Testo della pagina:
——

The Square e la bêtise humaine
The Square (2017) del regista svedese Ruben Östlund, di base non mi è sembrato un film troppo disonesto che di questi tempi è già tanto. A volergli trovargli un riferimento ad altro cinema contemporaneo direi che per un certo senso di tensione strisciante e angoscia innominabile richiama Michael Haneke. Certo sono passati quasi 20 anni da Cachè (Niente da nascondere – 2005), e poi insomma l’esibizionismo velleitario di Östlund, quel suo divagare sciatto alla Von Trier sono spazzati via dalla profondità di sguardo, dalla ferrea etica anti-commerciale di Haneke.
Riguardo ad esempio il tema inesauribile ricchi-poveri, laddove Haneke affronta le scene con lucida freddezza e rigore morale a dir poco disturbanti, ossessivo sul significato ultimo del guardare e dell’essere guardati, The Square mi pare assai superficiale, ostentato, tutto fin troppo mostrato in platea, didascalico. Le banalità espresse sull’arte concettuale sono tipiche di chi ne discute da bar in maniera naïf e pretestuosa, senza esserne veramente coinvolti dal di dentro. E poi l’insistenza programmatica su quel: “Il quadrato è un santuario al cui interno abbiamo tutti gli stessi diritti e gli stessi doveri” mi sa tanto di moralismo opportunista che vorrebbe sensibilizzare gli spettatori sul fatto che lo stesso schermo del cinema è un quadrato, perdio che trovata di genio!
È palesemente un film a tesi con un buon soggetto ma con una sceneggiatura sfibrata dai simbolismi sciatti che pretendono essere intellettuali/surrealisti à la Buñuel (la scimmia in casa della giornalista americana? bah!). Per tacere dei dialoghi imbarazzanti, agli eventi in sé privi di coerenza interna: lui che viene derubato di portafoglio e cellulare in mezzo a tutta quella folla di gente, con la presunta pazza inseguita che urla a quel modo senza che la polizia si allarmi? Ancora, ma se tramite la localizzazione satelittare sanno dove si trovano quelli che hanno rubato il cellulare secondo quale logica il protagonista del film si avventura nella palazzina alla periferia della città a imbucare lettere di minaccia a tutti i condomini piuttosto che affidare l’investigazione alla polizia? Insomma senza stare qui a fare le pulci ad una sceneggiatura inconsistente, tutto il pacchetto mi pare un po’ raffazzonato con evidente sciatteria solo per dare valore alla “tesi” di fondo che l’uomo è malvagio e l’arte non riflette la vita? Mi pare troppo poco e tanto pretestuoso da farne un film di 2 ore e mezza. E a proposito di simboli sciatti, i poveri e i ricchi sono abbozzati come i disegni dei bambini, idealizzati quali manichini senz’anima né vita propria. Poveri di maniera perché utili a dimostrare la tesi a tavolino del regista e dei produttori, una tesi tutto sommato da ricchi imbolsiti, rassicurante, goffa e a lieto fine.

——

Dati:

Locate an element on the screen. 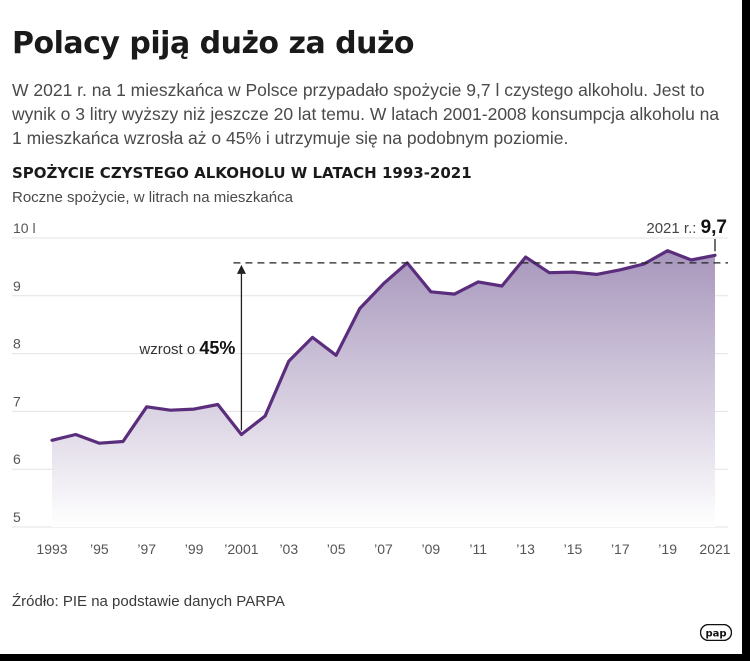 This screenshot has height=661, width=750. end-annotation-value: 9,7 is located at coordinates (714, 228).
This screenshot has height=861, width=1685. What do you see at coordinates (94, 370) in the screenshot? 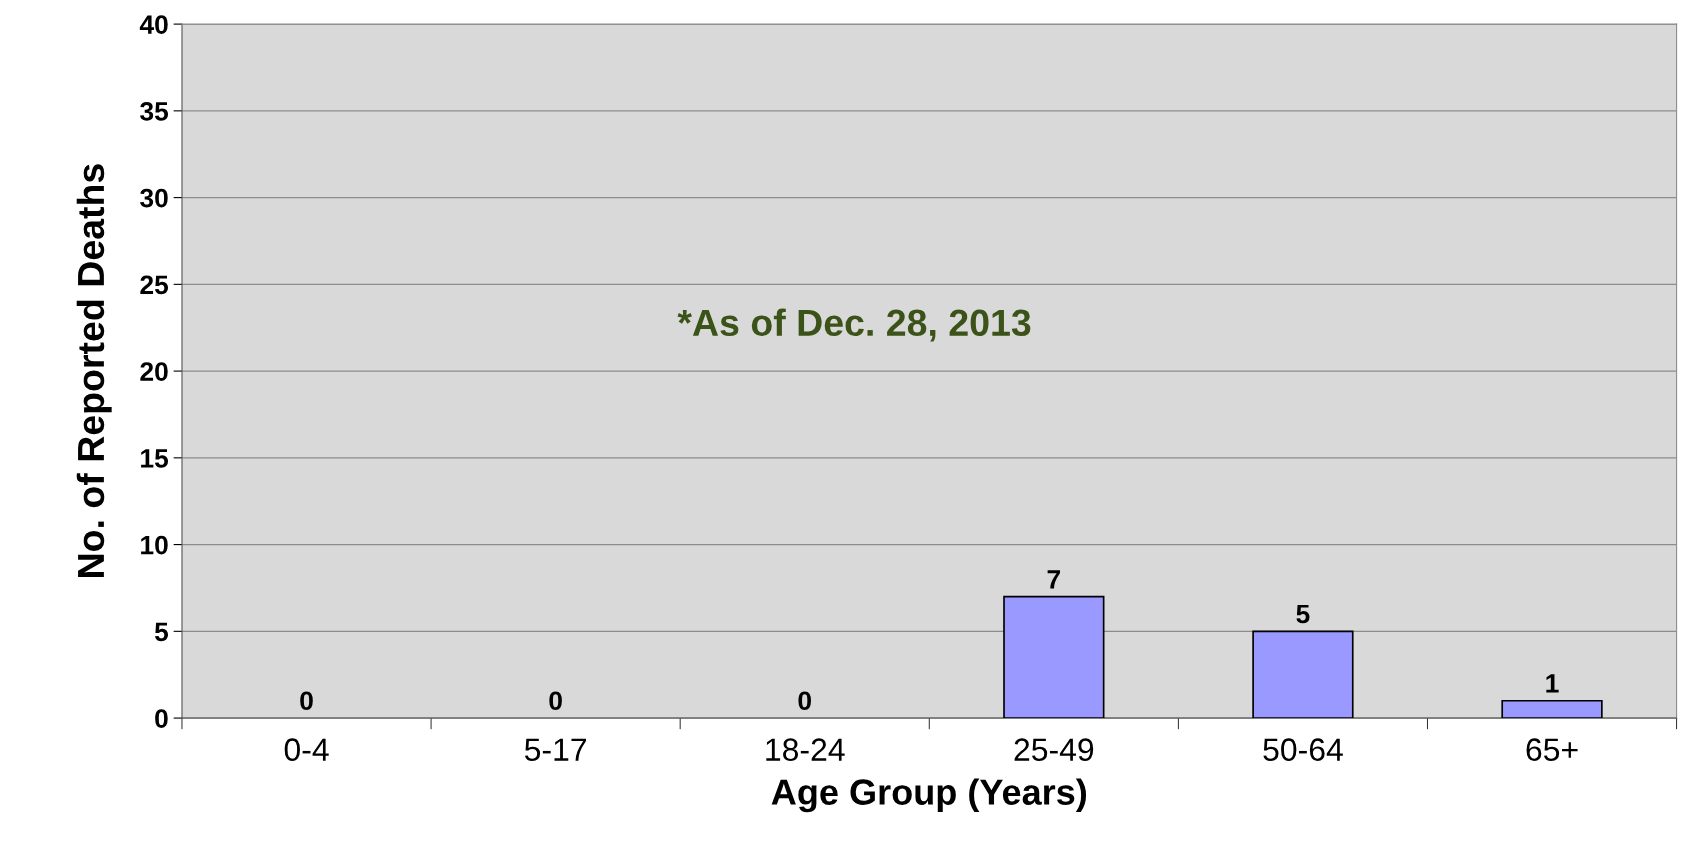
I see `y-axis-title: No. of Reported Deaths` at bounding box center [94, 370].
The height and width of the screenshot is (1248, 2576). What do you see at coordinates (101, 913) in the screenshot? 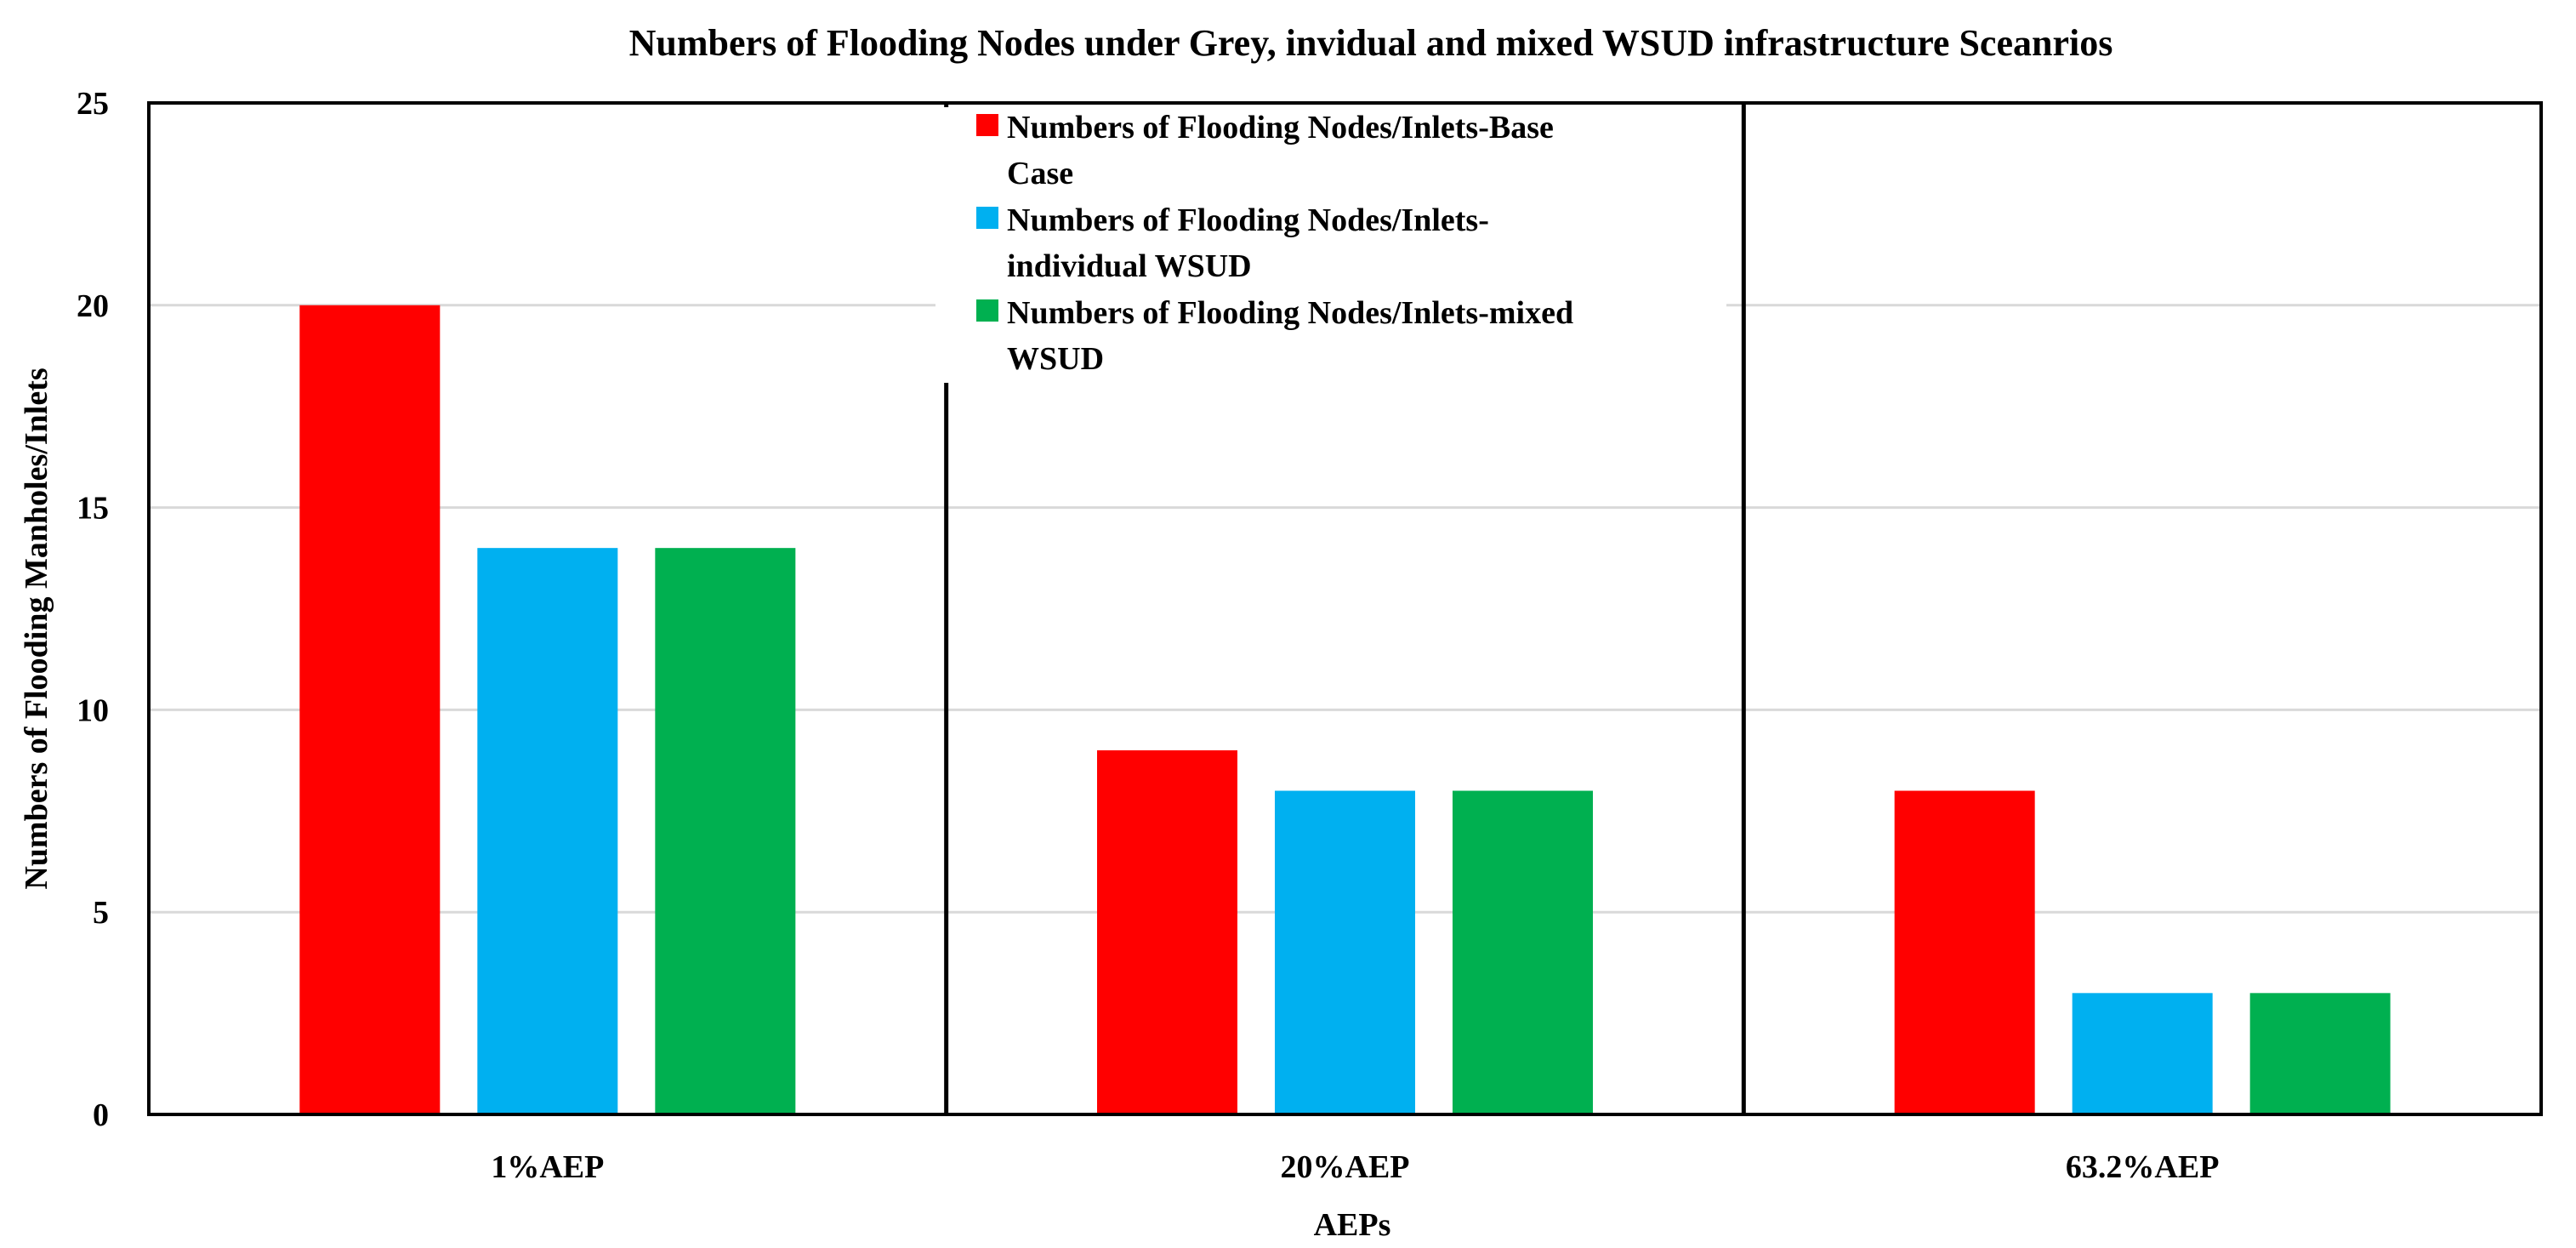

——

Secondo il testo della pagina, di quale nazionalità è il regista di The Square?

Risposta all'esercizio: Il regista Ruben Östlund è svedese.